### AVAILABLE RECORDS
....

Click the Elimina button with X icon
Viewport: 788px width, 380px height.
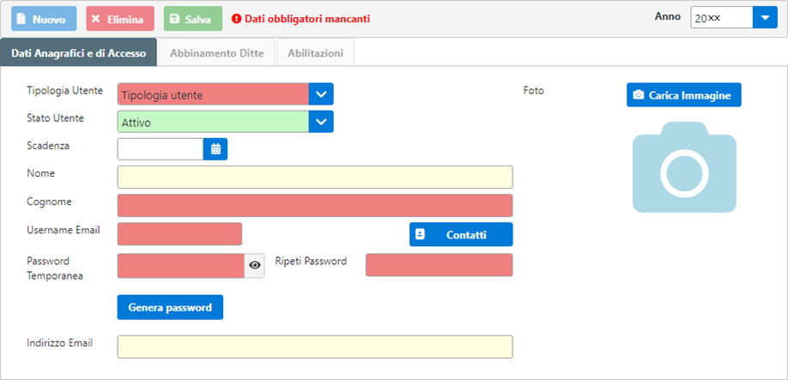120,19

....

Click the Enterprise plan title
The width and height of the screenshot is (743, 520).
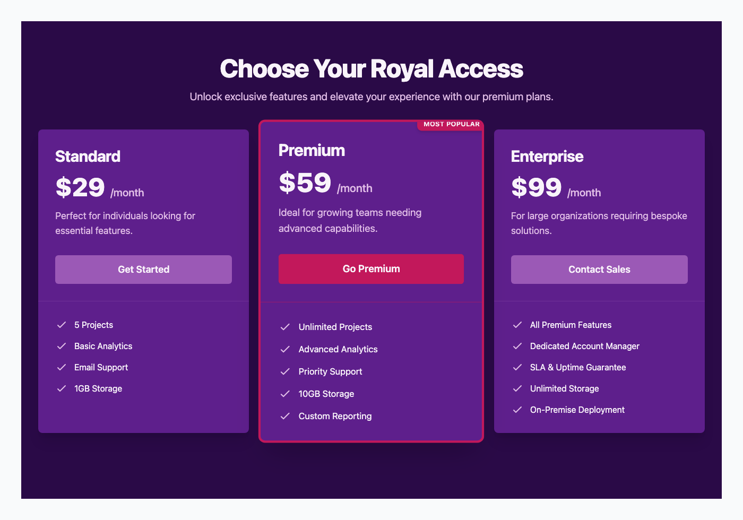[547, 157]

....

### TO BE DONE
How many lines in the rows above contain the word "Click"? Reply with the number only.

### COMPLETED TASK
2